GR 164686; (October, 2014) (Digest)
G.R. No. 164686. October 22, 2014.
FOREST HILLS GOLF AND COUNTRY CLUB, INC., Petitioner, vs. GARDPRO, INC., Respondent.
FACTS
Petitioner Forest Hills Golf and Country Club, Inc. (Forest Hills or Club) is a non-profit stock corporation. In 1996, respondent Gardpro, Inc. (Gardpro) bought Class “C” common shares, which entitled the registered corporate owner to designate two nominees for membership. Gardpro designated Fernando R. Martin and Rolando N. Reyes as nominees. They applied for membership and were charged and paid membership fees of ₱50,000.00 each (a discounted rate from ₱75,000.00) upon assurance from the Club’s General Manager that the fees were temporary. Their applications were approved by the Board of Directors. Later, Gardpro decided to change its designated nominees. Forest Hills demanded new membership fees of ₱75,000.00 per replacement nominee. Gardpro refused to pay, and the replacement did not proceed. Gardpro filed a complaint in the Securities and Exchange Commission (SEC) seeking, among others, a refund of the membership fees paid for its original nominees, arguing that the corporation itself is the member and should not pay new membership fees for nominee changes.
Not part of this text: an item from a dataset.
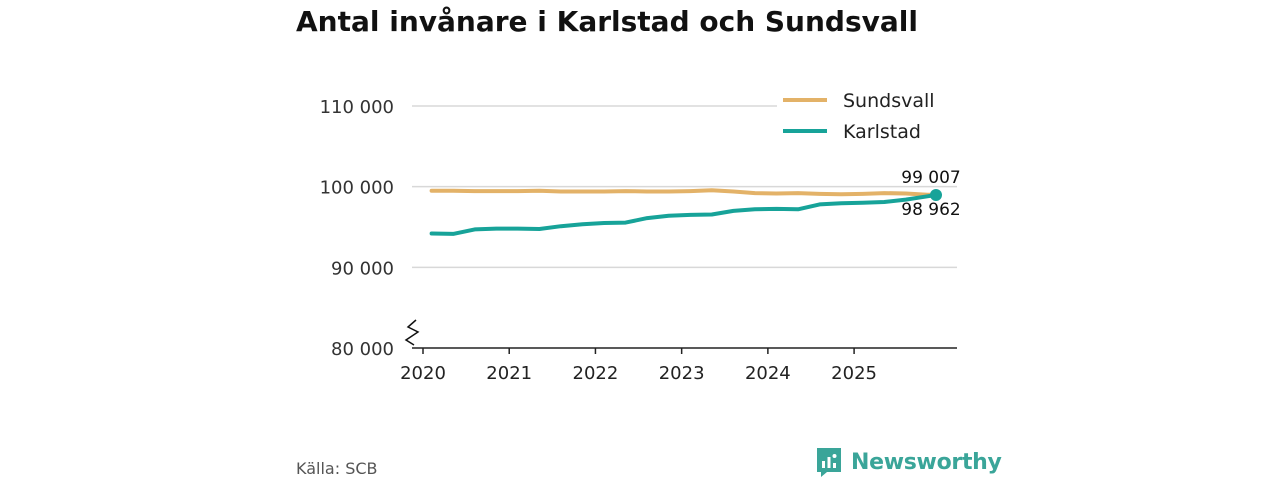  I want to click on y-tick-label: 110 000, so click(357, 108).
The SEC Hearing Officer ruled in favor of Gardpro, restraining Forest Hills from collecting membership fees for replacement nominees and ordering that the fees already paid be applied for the replacements. The SEC En Banc affirmed but deleted the award of attorney’s fees. The Court of Appeals (CA) affirmed the SEC’s ruling. Forest Hills appealed to the Supreme Court.
ISSUE
Whether, under Forest Hills’ By-Laws, the Club is authorized to collect new membership fees from a corporate shareholder every time it changes its designated nominees.
RULING
No. The Supreme Court affirmed the CA decision. The Court held that the literal meaning of the By-Laws provisions controls. The corporation (Gardpro) is the real club member, not its nominees. Article II, Section 2.2.2 of the By-Laws explicitly states that a juridical entity owning a Class “C” share may designate two nominees who, upon Board approval, may be admitted as Regular Members, and that “[a] transfer fee in such amount as may be prescribed by the Board of Directors, shall be charged for every change in the designated nominee of juridical entity.” This provision authorizes only a “transfer fee” for a change in nominee, not a new “membership fee.”
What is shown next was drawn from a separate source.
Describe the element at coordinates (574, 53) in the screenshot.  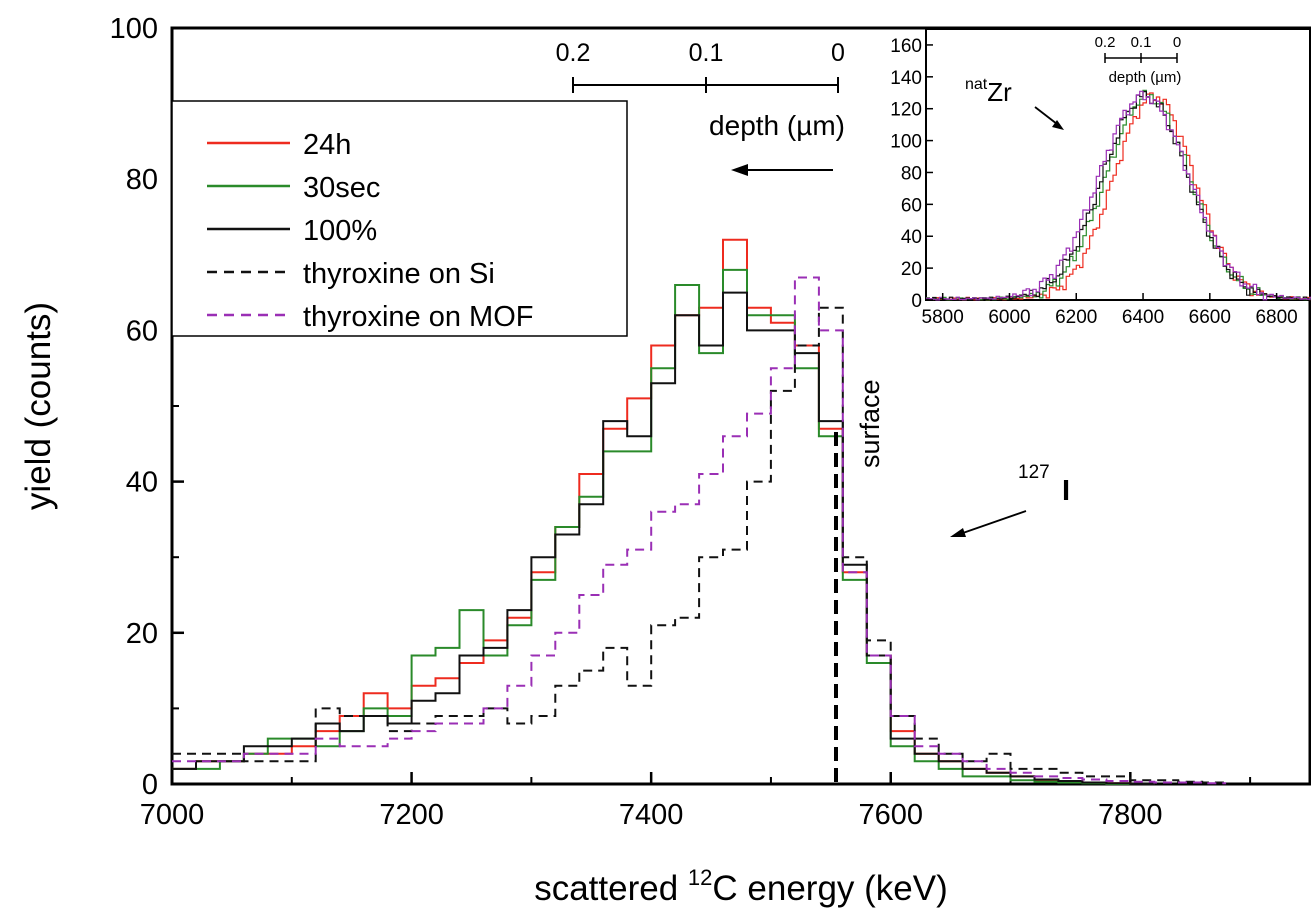
I see `depth-tick-label-0.2: 0.2` at that location.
The payment of a membership fee is governed separately by Article III, Section 13.7, which requires it to be paid within 30 days from the approval of an application to register the share in the Club’s books. Since Gardpro, the corporate member, had already paid the membership fee upon the approval of its original nominees’ applications, it should not be required to pay it again for replacement nominees. To require a new membership fee for every nominee change would constitute unjust enrichment at Gardpro’s expense. The applicable charge for changing nominees is only the “transfer fee” prescribed under Section 2.2.2, which is distinct from the “transfer fee” for transferring the stock itself under another By-Laws provision.